Вова протянул было руку к брюкам, но ремень его вдруг угрожающе затрещал. Рука на полпути трусливо остановилась и осторожно поползла по воздуху обратно:
— Упаду я…
А куда ж ты денешься, голубчик? Упадешь рано или поздно… Значит, этот мой похититель с бесцветным голосом — мент? Так, что ли? А ребята его в масках — бойцы спецназа? Или ОМОНа? А что? Похоже, работали они довольно профессионально — я уже отметила.
— Сними меня, — позвал Вова, решив по моему молчанию, что вопросы у меня наконец кончились.
— Как мне на Мутного выйти? — спросила я, заранее зная, что ответа на такой вопрос не дождусь. Обычно такие мелкие сошки, вроде этого Вовы, про большого босса мало что знают, тем более про его планы, а уж менее всего — о его местонахождении.
— Не знаю, — посмотрев на меня честными-честными глазами, признался Вова. Видно, надоело ему очень так висеть.
Ну, что же, не висеть же ему здесь вечно. Тем более что вечно он уж точно не провисит. От силы еще полчаса — и все. А я же не изверг. Особо опасным он мне не кажется, так что — сниму.
Хотя окунуться ему все-таки придется. Не без этого…
Только пусть он мне сначала фото передаст. Чистеньким.
— Давай мне фотографию, — протянула я руку, — потом вытащу.
Он снова осторожно полез сразу затрясшейся рукой в задний карман брюк.
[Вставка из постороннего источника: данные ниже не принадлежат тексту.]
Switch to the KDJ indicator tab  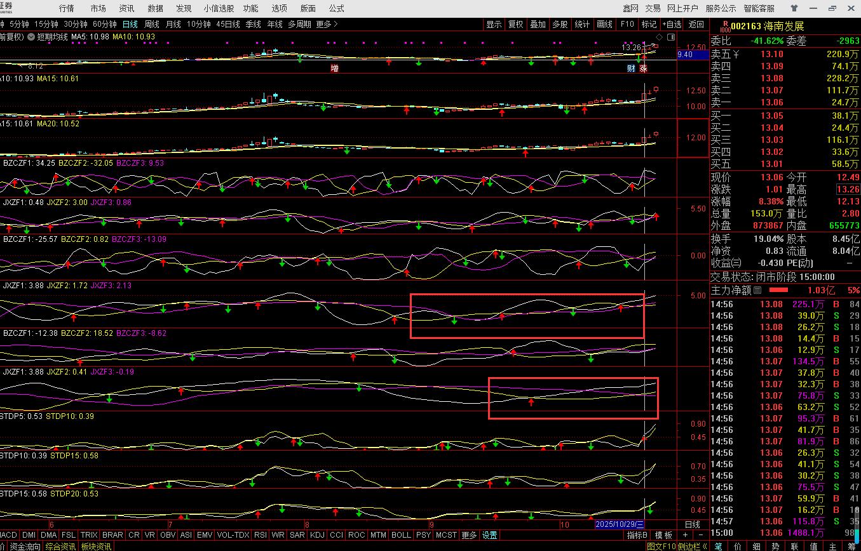[317, 535]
Медленно-медленно вытянул карточку из кармана и протянул ее мне.
Я схватилась левой рукой за решетку окна, располагающегося неподалеку, а правой крепко сжала протянутую ко мне Вовину руку.
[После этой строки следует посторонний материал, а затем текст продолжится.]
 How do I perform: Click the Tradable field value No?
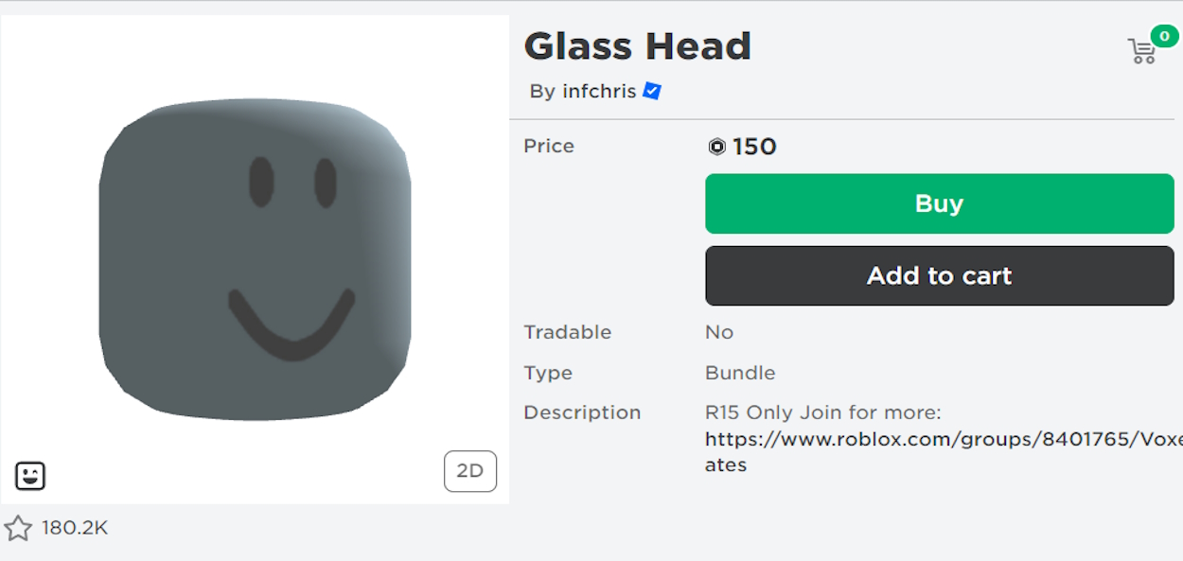pos(719,332)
— Ай, осторожно! — жалобно, так что снова напомнил мне погибающего птенца, вскрикнул Вова.
Я изо всех сил дернула парня на себя. А как его еще снять? Таким же макаром, как я его туда повесила… трудновато будет, зачем мне силы тратить на «шестерку» какую-то?
Сухо треснув, лопнул Вовин ремень, и несчастный его обладатель вниз головой полетел в смрадную клоаку. Руку его я не выпустила, так что Вова успел окунуться только по горло — можно считать, что ему повезло.
Таким же сильным рывком я выдернула бедного соглядатая из пучины. И… чуть снова туда не отправила. Дело в том, что Вова, как и все утопающие, даже будучи уже вытащенным на твердую землю, все-таки пытался схватиться за меня измазанными в зловонной жиже руками.
Едва удержавшись от того, чтобы двинуть Вове по уху за такие намерения, я выскочила из вонючего туалета на свежий ночной воздух. Вслед за мной, источая невероятный смрад, хлюпая носом и промокшими ботинками, вышел Вова. Сказать, что он был испачкан в дерьме, значило бы ничего не сказать. Он попросту от самого горла до пяток был покрыт слоем фекалий, словно второй кожей.
Все, больше этот паренек мне не нужен. Тем более в таком виде.
Предоставив Вове полную свободу дальнейших передвижений, я быстрым шагом устремилась к выходу из парка. Увидев немного влево от парковых ворот одинокий горящий фонарь, направилась туда.
Фотография из Вовиного кармана была зажата у меня в руке.